C.I.: Hypersensitivity to norepinephrine, hypotension due to blood volume deficit.

Dosing: Initial dose typically 0.01-0.03 mcg/kg/min, titrated to effect. The maintenance dose usually ranges from 0.01-3 mcg/kg/min.

Monitoring: Continuously monitor blood pressure and heart rate to avoid severe hypertension and arrhythmias.

Key Exam Tip: Norepinephrine is the first-line vasopressor for septic shock according to current guidelines.


Healthcare professional checking patient's vitals with drug dosage chart

12) Sodium Nitroprusside

Uses: Management of hypertensive emergencies and acute heart failure.

Mechanism: Vasodilator that acts on both arterioles and veins, reducing preload and afterload.

S.E./A.E.: Hypotension, cyanide toxicity, and methemoglobinemia.

D.I.: Antihypertensives, nitrates, and MAO inhibitors.

C.I.: Severe renal or hepatic impairment.

Dosing: Initial rate of 0.3 mcg/kg/min, titrate to response; maximum rate of 10 mcg/kg/min.

Monitoring: Blood pressure continuously, signs of cyanide toxicity (metabolic acidosis, altered mental status).

Key Exam Tip: Always protect from light to prevent degradation.


13) Tranexamic Acid (TXA)

Uses: Management of acute bleeding, especially in trauma, surgical patients, and heavy menstrual bleeding.

Mechanism: Inhibits fibrinolysis by blocking plasminogen activation, stabilizing the clots.

S.E./A.E.: Nausea, vomiting, diarrhea, rare risk of thrombosis.

D.I.: May interact with clotting agents and hormonal contraceptives, increasing the risk of thrombosis.

C.I.: Active intravascular clotting, subarachnoid hemorrhage, hypersensitivity to TXA.

Dosing: 1 gram IV over 10 minutes, followed by 1 gram over 8 hours for trauma.

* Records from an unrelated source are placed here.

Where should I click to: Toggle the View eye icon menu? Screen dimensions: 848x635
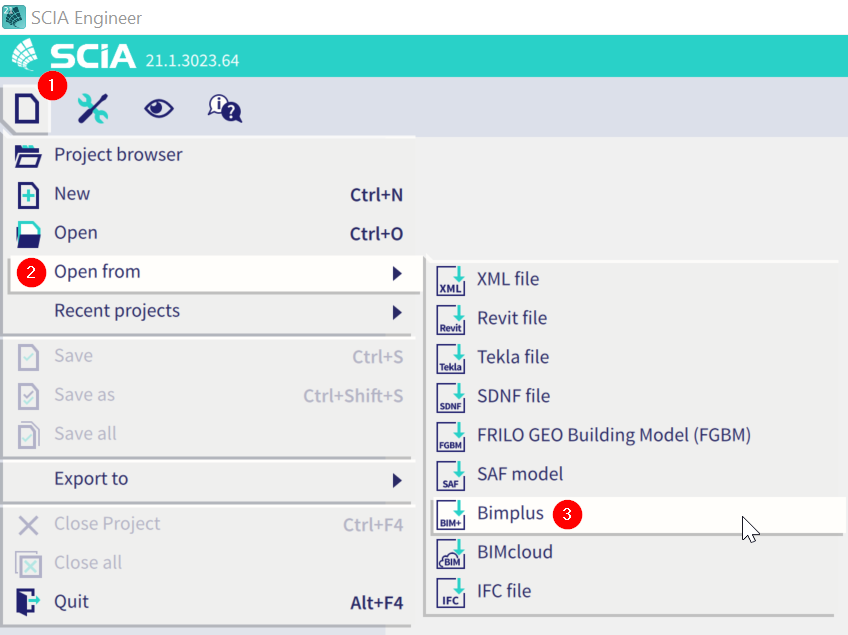[x=158, y=108]
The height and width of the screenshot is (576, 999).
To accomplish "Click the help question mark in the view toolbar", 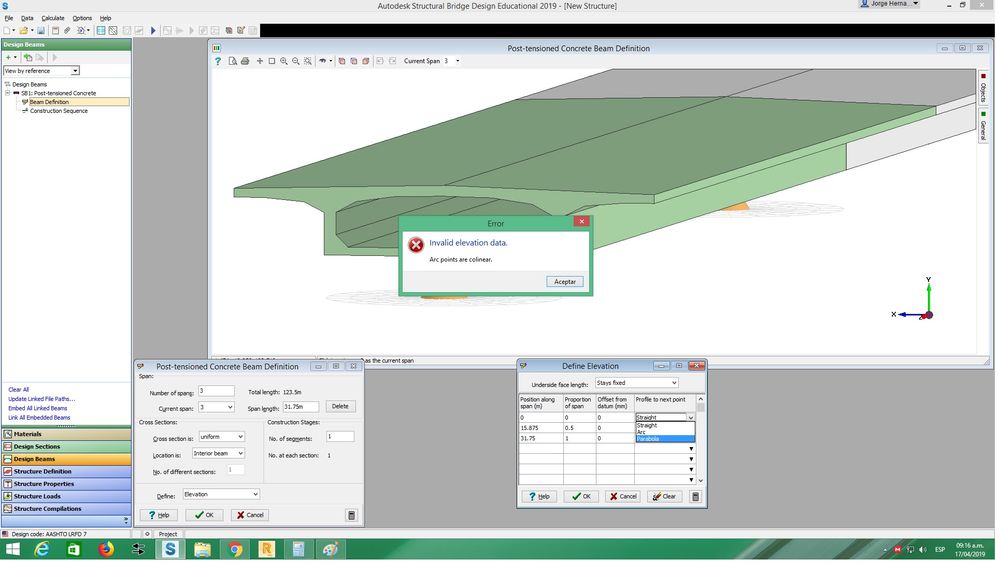I will (218, 61).
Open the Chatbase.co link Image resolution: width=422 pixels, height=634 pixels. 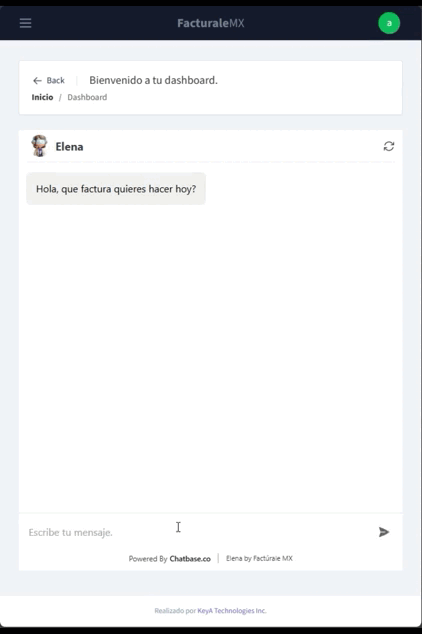coord(190,559)
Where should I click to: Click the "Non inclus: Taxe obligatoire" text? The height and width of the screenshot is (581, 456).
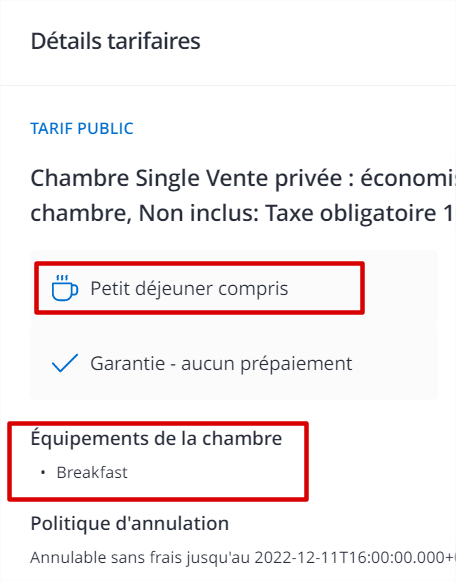[x=287, y=213]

For heavy menstrual bleeding, 1-1.5 grams orally three times daily.

Monitoring: Monitor for signs of thromboembolism and assess renal function in patients with renal impairment.

Key Exam Tip: TXA should be administered as early as possible in trauma settings to maximize its efficacy in reducing mortality.


14) Conclusion: Comprehensive Emergency Drugs Guide

This detailed guide on emergency drugs is essential for medical, nursing, and pharmacy students, providing critical information on drug uses, mechanisms, side effects, interactions, and dosing. Mastering this knowledge ensures effective and safe patient care in emergency settings.